(Task prompt):
Please copy the lines below, exactly as they are, from the one with "How do I perform: Click" through the one with "Go to the Thesaurus section", and leave out the pictures.

[Start of Attachment]

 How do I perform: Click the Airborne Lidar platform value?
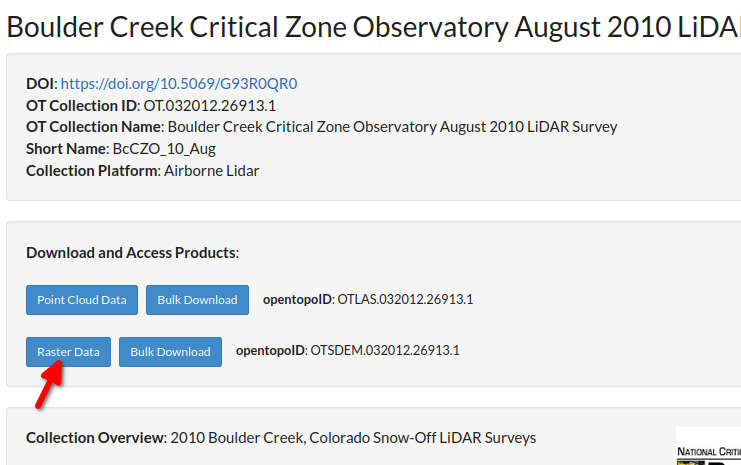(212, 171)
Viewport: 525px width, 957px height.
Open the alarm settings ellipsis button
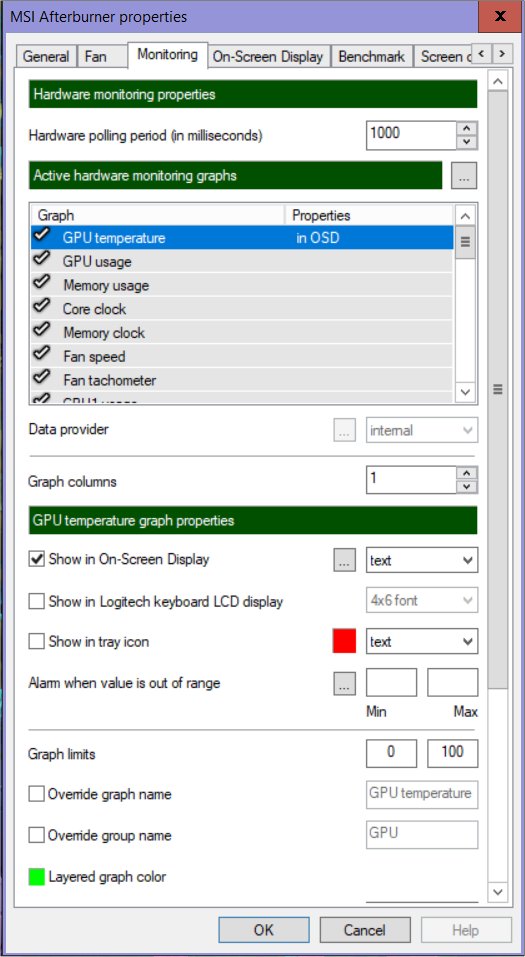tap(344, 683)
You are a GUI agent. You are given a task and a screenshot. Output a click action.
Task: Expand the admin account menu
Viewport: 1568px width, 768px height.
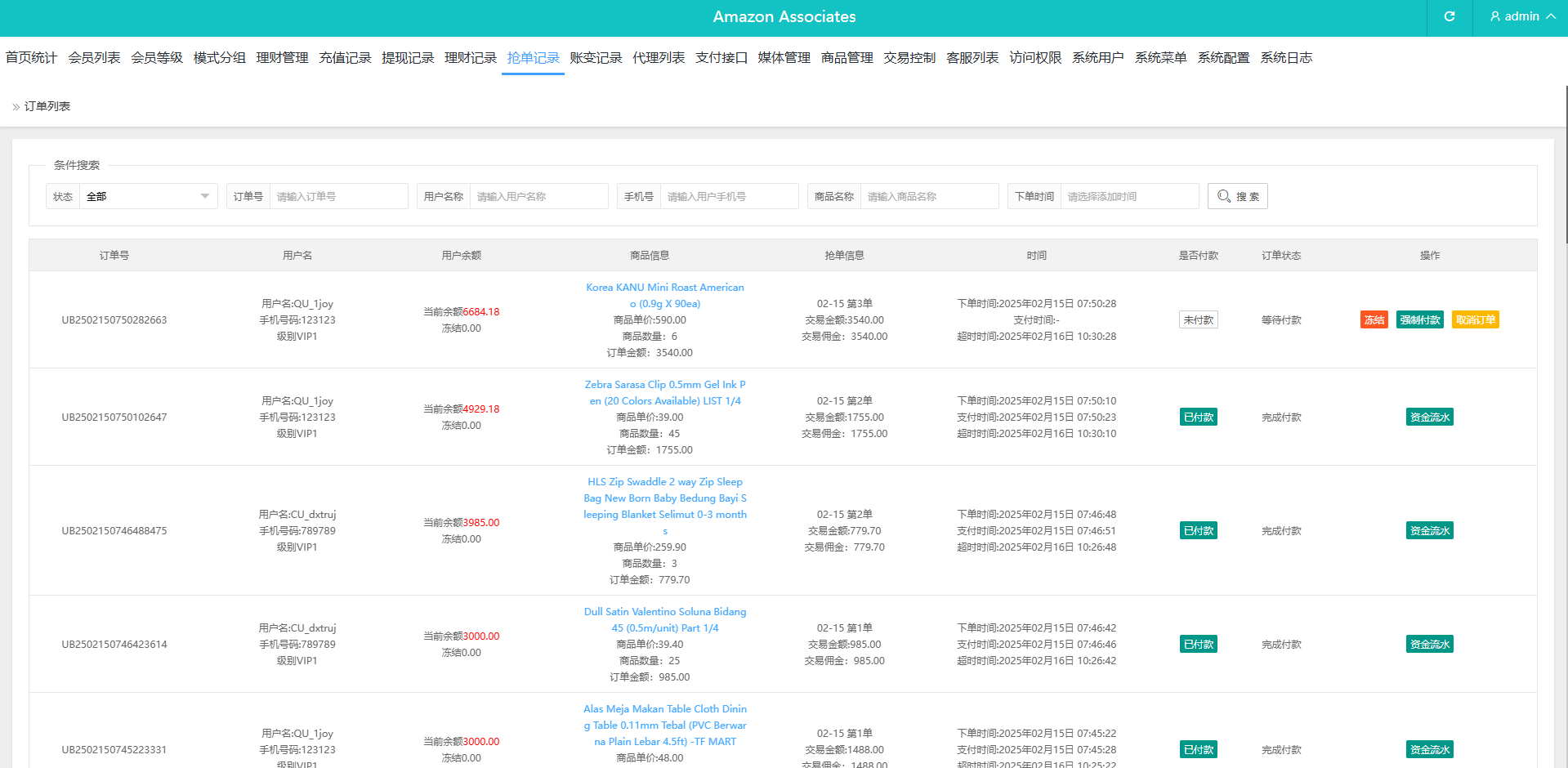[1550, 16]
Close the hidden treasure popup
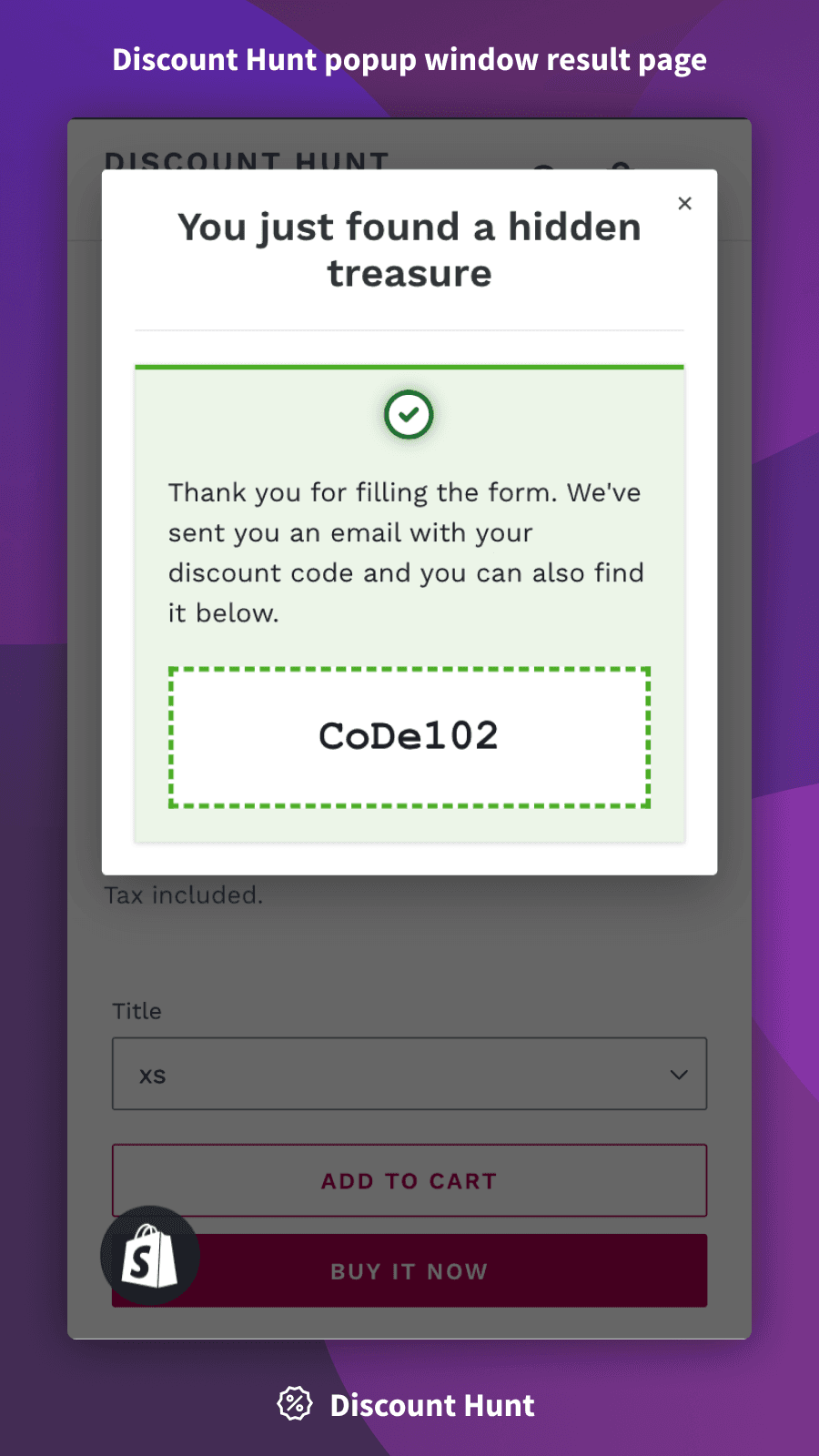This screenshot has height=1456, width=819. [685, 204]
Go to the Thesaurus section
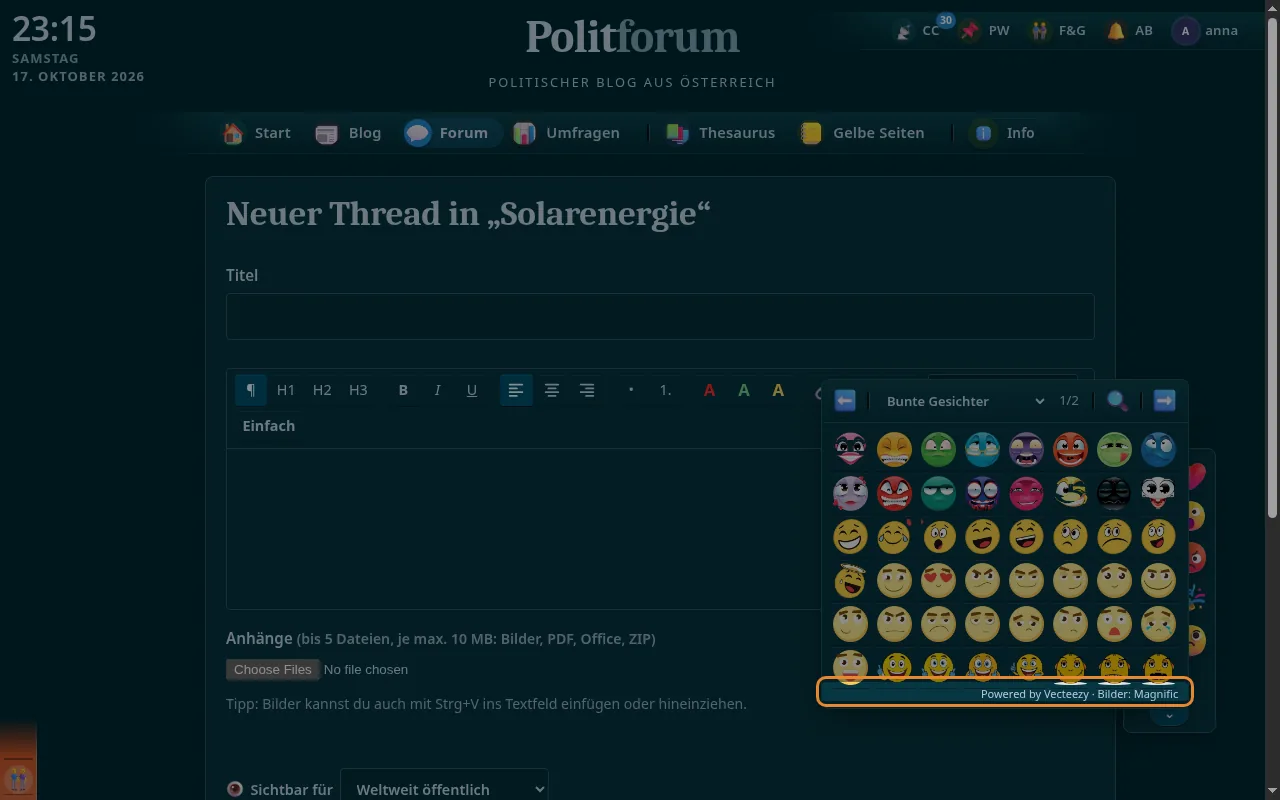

[End of Attachment]
[Start of Attachment]

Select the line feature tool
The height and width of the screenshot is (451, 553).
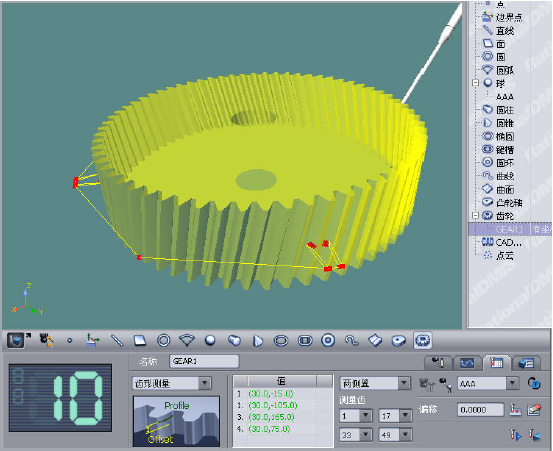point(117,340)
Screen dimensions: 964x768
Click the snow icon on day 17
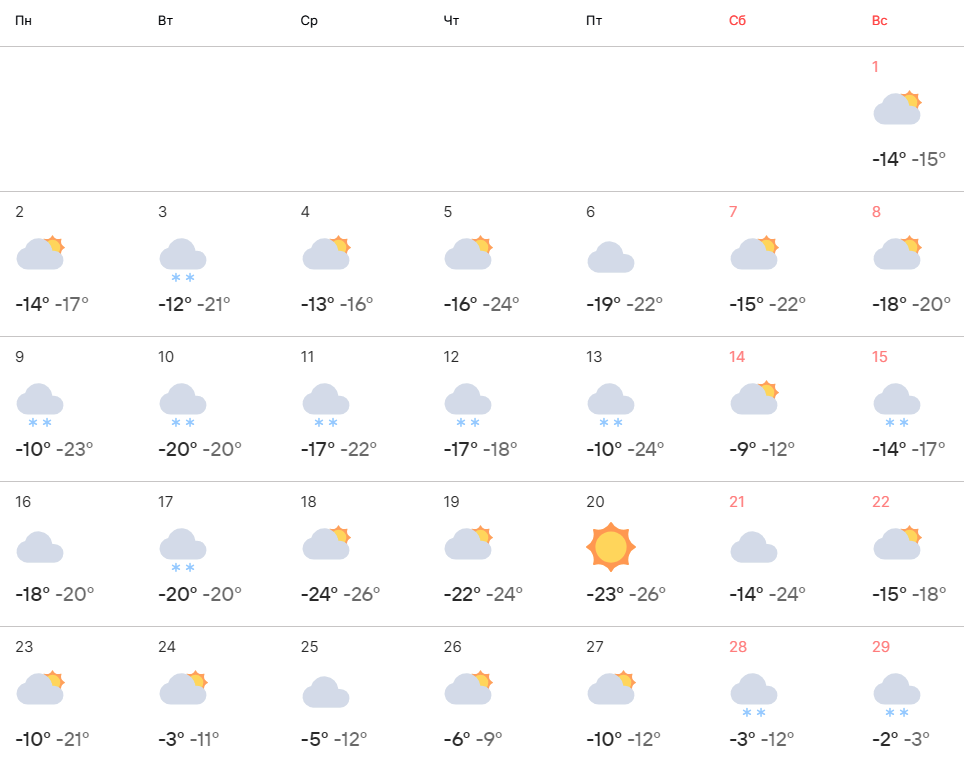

[End of Attachment]

(Task solution):
 How do I perform: Click the Airborne Lidar platform value?
(212, 171)
Viewport: 525px width, 957px height.
Open the alarm settings ellipsis button
tap(344, 683)
You are a GUI agent. You are given a task and a screenshot. Output a click action.
Task: Expand the admin account menu
Viewport: 1568px width, 768px height.
[1550, 16]
Close the hidden treasure popup
This screenshot has height=1456, width=819. [685, 204]
Go to the Thesaurus section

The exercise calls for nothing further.